(WORK INSTRUCTIONS):
Both ends included, set down the lines from the line containing "Select the Seedling stage label" through the last line of the records below, without pictures.

Stored data entries:
---*---

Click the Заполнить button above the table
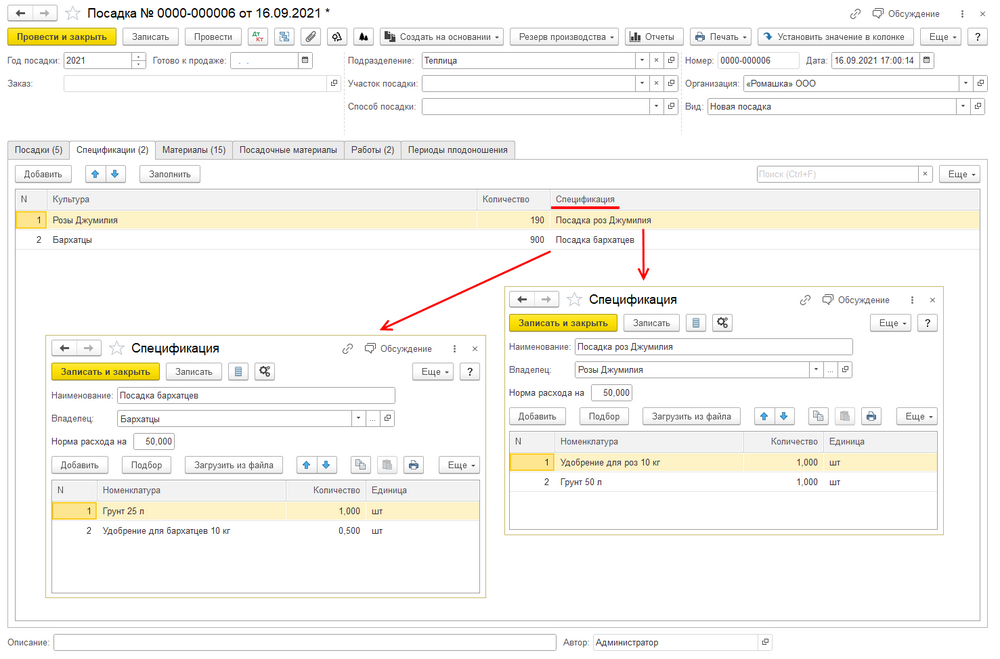 pos(169,174)
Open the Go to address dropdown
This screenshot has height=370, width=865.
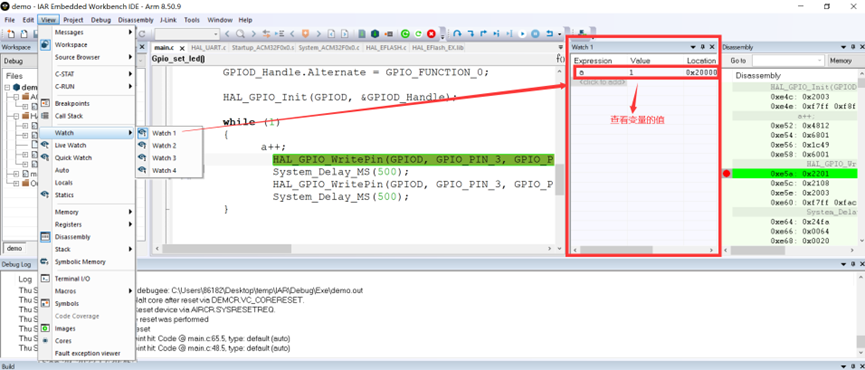click(x=788, y=61)
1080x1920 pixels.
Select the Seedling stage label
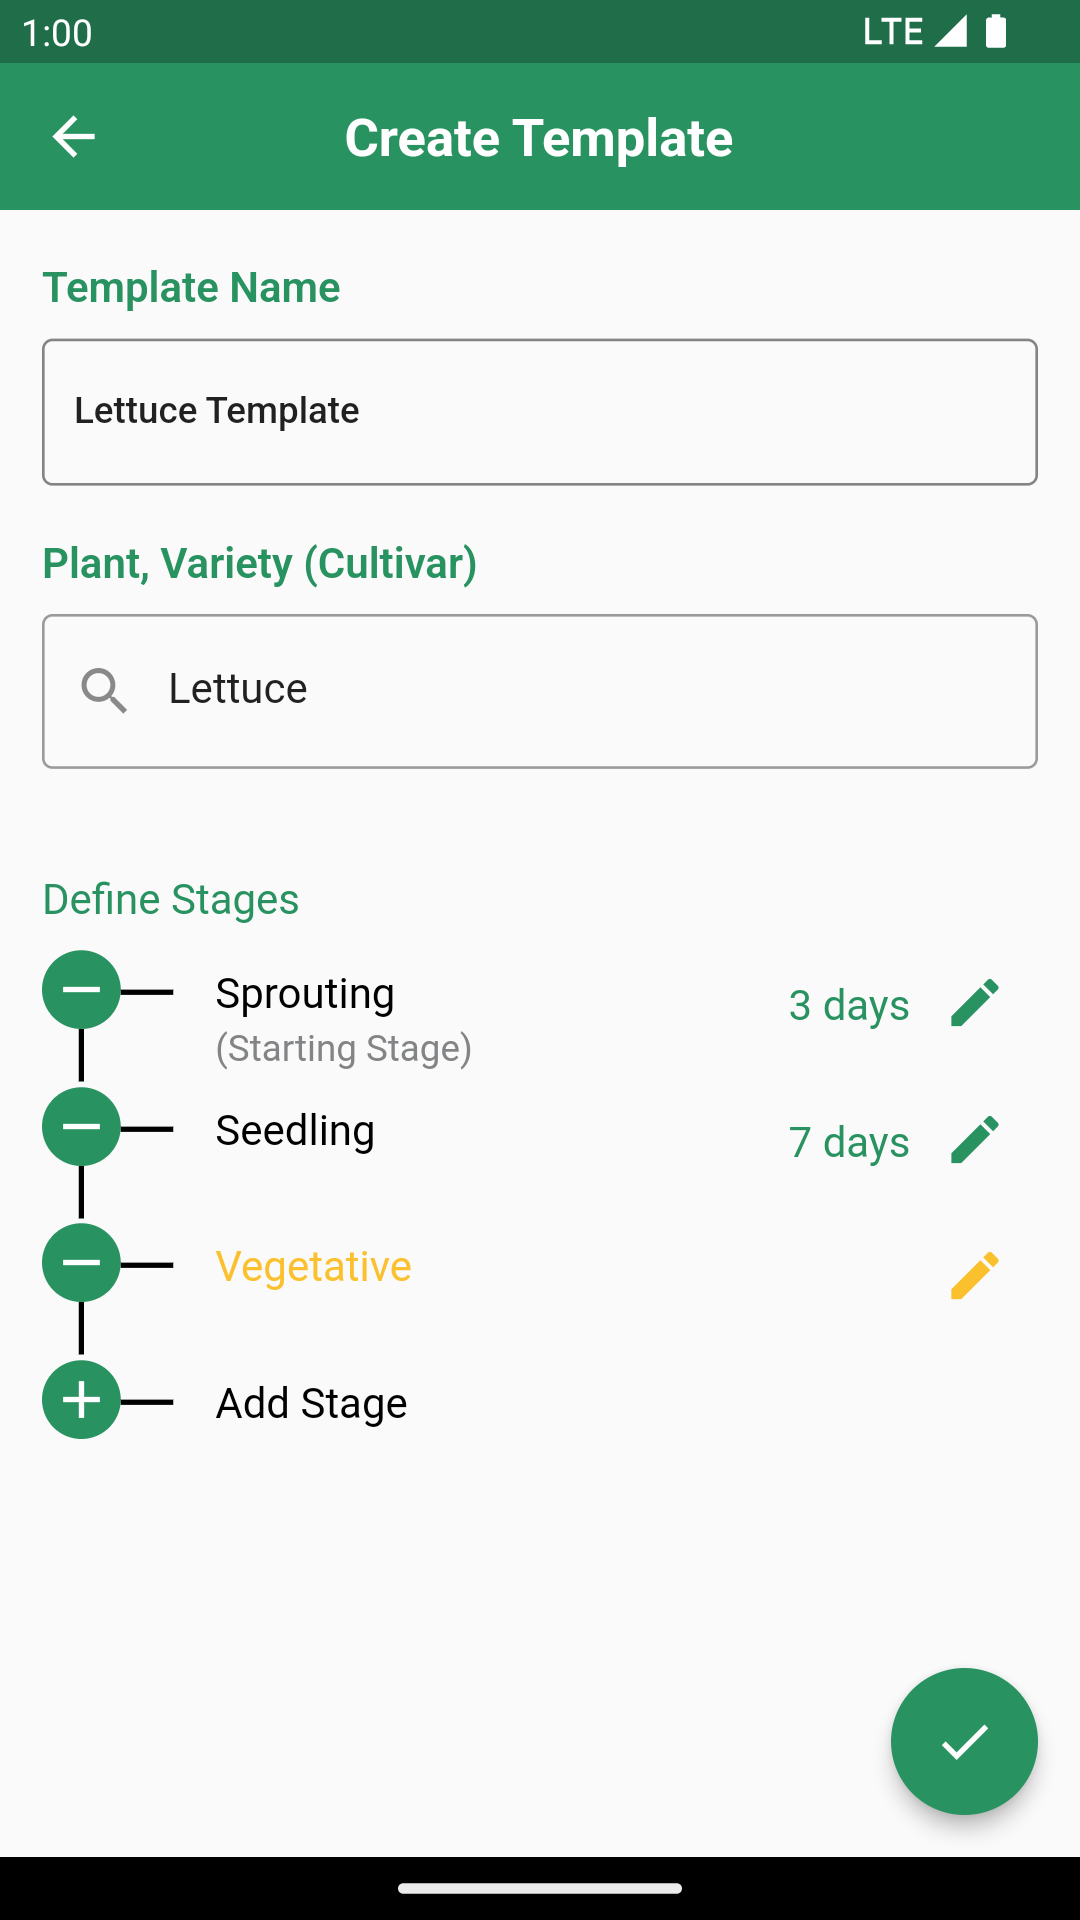(x=295, y=1131)
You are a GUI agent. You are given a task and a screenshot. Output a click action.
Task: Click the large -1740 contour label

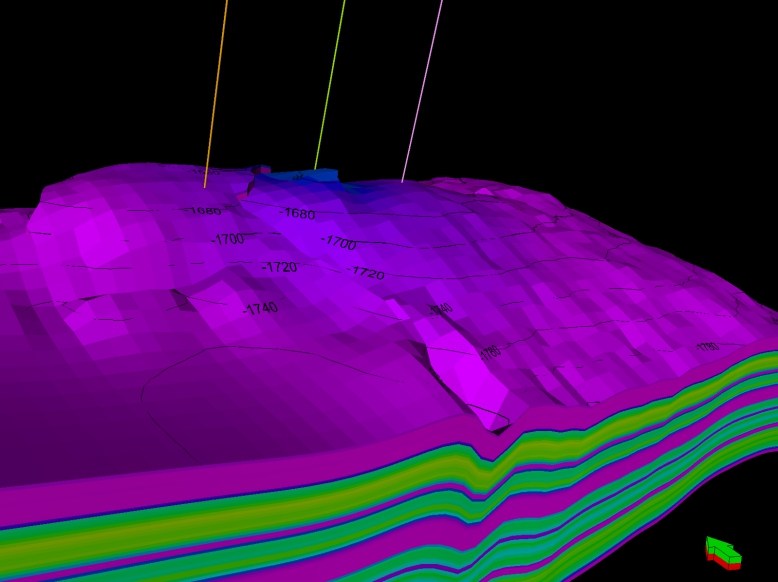coord(260,308)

---*---

(WRITTEN REPLY):
Select the Seedling stage label
(x=295, y=1131)
You are a GUI agent. You are given a task and a screenshot. Output a click action.
Task: Click the large -1740 contour label

coord(260,308)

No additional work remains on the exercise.